> **YOUR INSTRUCTIONS**: The output is the lines below from the one with "Protocole M Anti-Rides Profondes (107, 1642)" through the one with "Category D (62, 1829)", both included, printed exactly and with no other line.

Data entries

□ □ □ □

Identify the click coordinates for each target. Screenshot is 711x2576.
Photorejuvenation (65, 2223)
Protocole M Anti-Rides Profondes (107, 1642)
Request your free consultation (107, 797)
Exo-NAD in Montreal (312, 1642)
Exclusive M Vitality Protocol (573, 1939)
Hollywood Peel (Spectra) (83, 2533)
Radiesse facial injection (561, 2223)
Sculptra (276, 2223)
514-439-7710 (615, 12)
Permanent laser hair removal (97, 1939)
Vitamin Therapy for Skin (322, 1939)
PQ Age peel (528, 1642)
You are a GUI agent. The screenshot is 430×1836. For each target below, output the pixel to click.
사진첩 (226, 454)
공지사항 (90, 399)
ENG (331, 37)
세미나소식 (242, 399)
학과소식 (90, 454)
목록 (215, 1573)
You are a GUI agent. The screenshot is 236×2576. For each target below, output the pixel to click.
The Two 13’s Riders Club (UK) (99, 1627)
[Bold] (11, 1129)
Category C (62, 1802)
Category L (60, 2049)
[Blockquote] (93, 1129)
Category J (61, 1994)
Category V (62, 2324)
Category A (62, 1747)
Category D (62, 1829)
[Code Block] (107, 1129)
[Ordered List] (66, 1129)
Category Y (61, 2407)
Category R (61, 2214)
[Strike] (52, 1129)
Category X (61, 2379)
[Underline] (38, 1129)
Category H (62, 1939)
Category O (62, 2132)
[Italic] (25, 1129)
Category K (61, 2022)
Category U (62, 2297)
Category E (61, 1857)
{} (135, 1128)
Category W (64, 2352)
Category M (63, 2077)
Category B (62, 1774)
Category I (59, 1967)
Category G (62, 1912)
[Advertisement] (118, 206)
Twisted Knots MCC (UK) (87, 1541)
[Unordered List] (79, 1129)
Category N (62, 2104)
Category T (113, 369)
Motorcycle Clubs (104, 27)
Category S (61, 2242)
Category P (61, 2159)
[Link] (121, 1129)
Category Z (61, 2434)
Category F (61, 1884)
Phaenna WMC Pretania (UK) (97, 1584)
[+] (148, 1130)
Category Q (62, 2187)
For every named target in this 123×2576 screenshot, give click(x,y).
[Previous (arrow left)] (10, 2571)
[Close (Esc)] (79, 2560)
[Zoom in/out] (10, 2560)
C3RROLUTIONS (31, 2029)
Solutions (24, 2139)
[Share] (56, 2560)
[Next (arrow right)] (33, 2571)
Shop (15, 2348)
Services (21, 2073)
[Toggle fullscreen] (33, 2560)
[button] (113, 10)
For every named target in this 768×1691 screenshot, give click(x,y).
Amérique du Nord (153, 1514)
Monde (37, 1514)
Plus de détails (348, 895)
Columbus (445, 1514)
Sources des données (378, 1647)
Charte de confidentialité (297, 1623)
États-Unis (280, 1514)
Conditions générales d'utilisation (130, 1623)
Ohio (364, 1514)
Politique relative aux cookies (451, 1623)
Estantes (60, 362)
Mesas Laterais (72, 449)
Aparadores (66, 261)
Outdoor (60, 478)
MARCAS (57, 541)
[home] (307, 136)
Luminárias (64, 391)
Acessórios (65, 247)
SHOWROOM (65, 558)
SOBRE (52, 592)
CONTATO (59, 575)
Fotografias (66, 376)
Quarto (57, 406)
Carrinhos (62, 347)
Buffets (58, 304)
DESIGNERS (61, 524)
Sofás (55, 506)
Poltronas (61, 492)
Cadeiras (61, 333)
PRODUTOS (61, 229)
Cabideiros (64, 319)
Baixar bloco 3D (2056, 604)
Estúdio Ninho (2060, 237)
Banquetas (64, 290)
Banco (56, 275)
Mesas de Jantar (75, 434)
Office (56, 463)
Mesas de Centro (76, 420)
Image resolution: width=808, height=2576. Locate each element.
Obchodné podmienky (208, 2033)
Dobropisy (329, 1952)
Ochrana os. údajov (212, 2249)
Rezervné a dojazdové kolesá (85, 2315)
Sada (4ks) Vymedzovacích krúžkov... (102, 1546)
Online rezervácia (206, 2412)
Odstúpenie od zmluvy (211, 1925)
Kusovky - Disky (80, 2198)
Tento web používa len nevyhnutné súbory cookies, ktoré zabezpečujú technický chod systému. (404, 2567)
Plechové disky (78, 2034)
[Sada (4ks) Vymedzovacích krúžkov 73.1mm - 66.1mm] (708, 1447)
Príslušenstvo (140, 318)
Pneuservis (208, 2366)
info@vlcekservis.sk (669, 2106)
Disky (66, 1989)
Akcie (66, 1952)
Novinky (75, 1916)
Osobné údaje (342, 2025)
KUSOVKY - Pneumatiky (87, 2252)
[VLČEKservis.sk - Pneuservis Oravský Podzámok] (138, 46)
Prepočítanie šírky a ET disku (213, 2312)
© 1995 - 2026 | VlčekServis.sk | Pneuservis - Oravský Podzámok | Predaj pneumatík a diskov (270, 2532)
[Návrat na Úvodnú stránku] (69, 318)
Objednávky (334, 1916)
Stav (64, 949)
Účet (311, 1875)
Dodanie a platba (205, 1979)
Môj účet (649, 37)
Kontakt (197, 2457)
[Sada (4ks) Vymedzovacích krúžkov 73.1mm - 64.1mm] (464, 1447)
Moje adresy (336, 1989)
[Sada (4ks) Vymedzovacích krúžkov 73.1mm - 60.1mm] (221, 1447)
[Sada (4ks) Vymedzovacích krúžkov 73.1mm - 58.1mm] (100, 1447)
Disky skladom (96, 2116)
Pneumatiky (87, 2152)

□ □ □ □

> **EXPECTED OUTPUT**:
Protocole M Anti-Rides Profondes (107, 1642)
Request your free consultation (107, 797)
Exo-NAD in Montreal (312, 1642)
Exclusive M Vitality Protocol (573, 1939)
Hollywood Peel (Spectra) (83, 2533)
Radiesse facial injection (561, 2223)
Sculptra (276, 2223)
514-439-7710 (615, 12)
Permanent laser hair removal (97, 1939)
Vitamin Therapy for Skin (322, 1939)
PQ Age peel (528, 1642)
You are a GUI agent. The screenshot is 430×1836. For each target below, output the pixel to click.
사진첩 (226, 454)
공지사항 (90, 399)
ENG (331, 37)
세미나소식 (242, 399)
학과소식 (90, 454)
목록 (215, 1573)
You are a GUI agent. The screenshot is 236×2576. For each target below, output the pixel to click.
The Two 13’s Riders Club (UK) (99, 1627)
[Bold] (11, 1129)
Category C (62, 1802)
Category L (60, 2049)
[Blockquote] (93, 1129)
Category J (61, 1994)
Category V (62, 2324)
Category A (62, 1747)
Category D (62, 1829)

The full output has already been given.